Page extract.
....................
Code speed decreases when loop number increases

Hi

I am using a small code to generate some results. Now I want to take the average of different realizations. So I simply add a more for loop with loop number Nr. But I find that when I increase Nr, the code speed becomes slow. When Nr = 100, the total time obtained by @time is roughly 1500 seconds. But when I increase Nr = 500, the speed is suddenly much slower (it runs more than four hours and haven’t finished yet.)

The code is attached below. I want to know the reason why the code speed decreases.

using LinearAlgebra
using StatsBase
using Statistics
using Random
using Plots
using RandomMatrices

function main()
    theta = 1.39
    #println(theta)
    Nk = 800
    Nr = 500
    ps = 3
    sum_z = zeros(Nk,1)
    sum_zlog = zeros(Nk,1)
    sum_s = zeros(Nk,1)
    sum_slog = zeros(Nk,1)
    for i in 1:Nr
        Npool = Int(floor(10^(ps)))
        pool = zeros(Npool, 1)
        pool[:,1] .= 0.5

        pool_sample = zeros(Npool,1)

        z_list = zeros(Nk,1) 

        s_list = zeros(Nk,1) 

        z_log_list = zeros(Nk,1)

        s_log_list = zeros(Nk,1)

        Kup= [cos(theta) 0; 0 sin(theta)]
        Kdown = [sin(theta) 0; 0 cos(theta)]
        
        P2up = kron([1. 0.;0. 1.], [1 0; 0 0])
        P2down = kron([1 0;0 1],[0 0;0 1])

        h = Haar(2)
        for k in 1:Nk
            poolcount  =0
            while poolcount < Npool
                z1 = pool[rand(1:Npool),1]
                rho1 = diagm(0=>[z1,1-z1])

                z2 = pool[rand(1:Npool),1]
                rho2 = diagm(0=>[z2,1-z2])

                u1 = rand(h,2)
                u2 = rand(h,2)

                K1up = u1*Kup*u1'
                K1down = u1*Kdown*u1'
                
                K2up = u2*Kup*u2'
                K2down = u2*Kdown*u2'

                rho1p = K1up*rho1*K1up'
                rho2p = K2up*rho2*K2up'

                p1 = real(tr(rho1p+rho1p'))/2
                p2 = real(tr(rho2p+rho2p'))/2

          
                rho1p = (rho1p+rho1p')/(2*p1)
            
                    
                rho2p = (rho2p+rho2p')/(2*p2)
             

                rho = kron(rho1p,rho2p)

                U = rand(h,4)
....................
Information provided.
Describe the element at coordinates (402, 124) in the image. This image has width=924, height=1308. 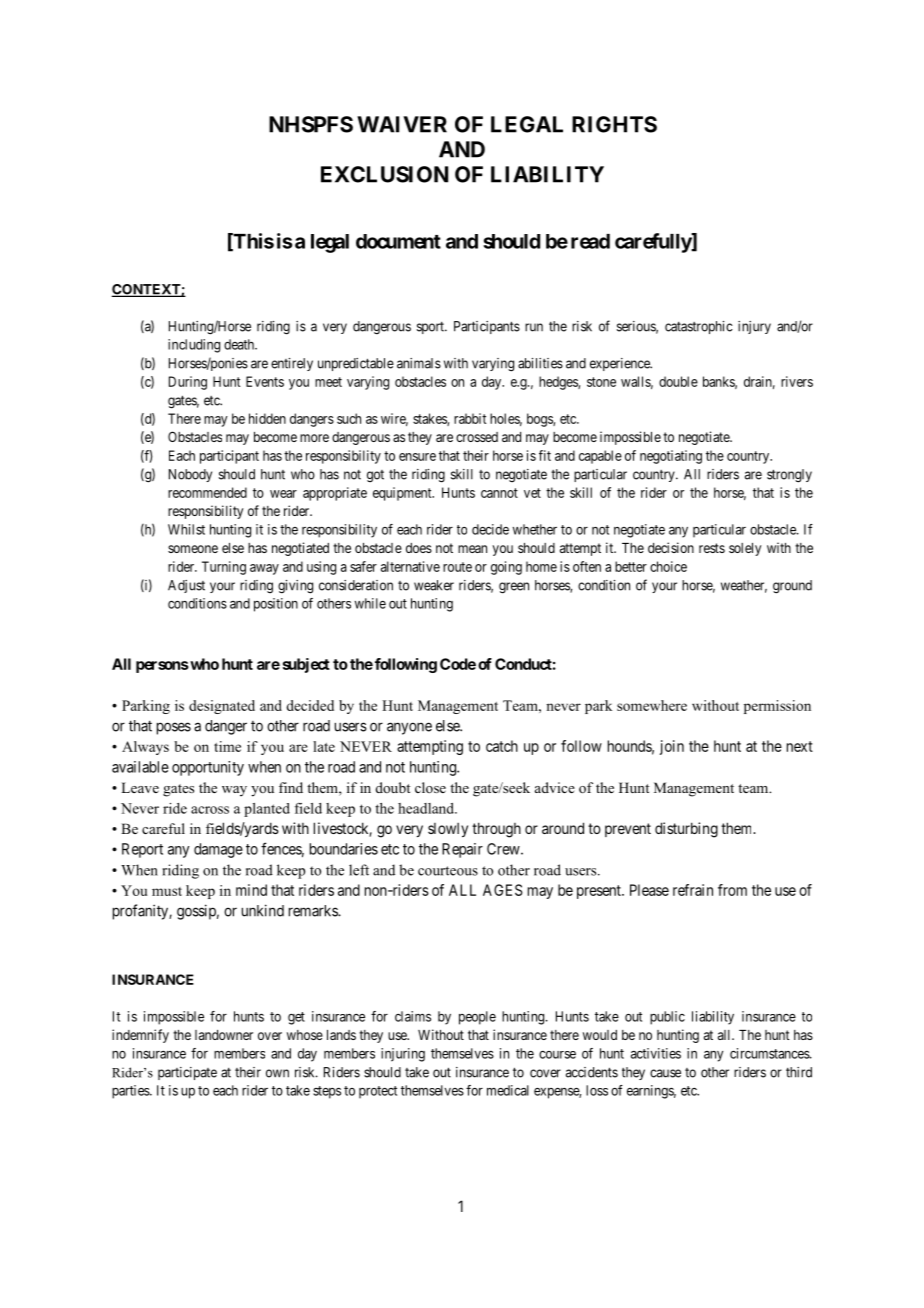
I see `WAIVER` at that location.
....................
Set exercise.
According to the forum post about slowing Julia code, about how long did the code take in total when Nr was 100?

Solution to the problem.
Roughly 1500 seconds, as measured by @time.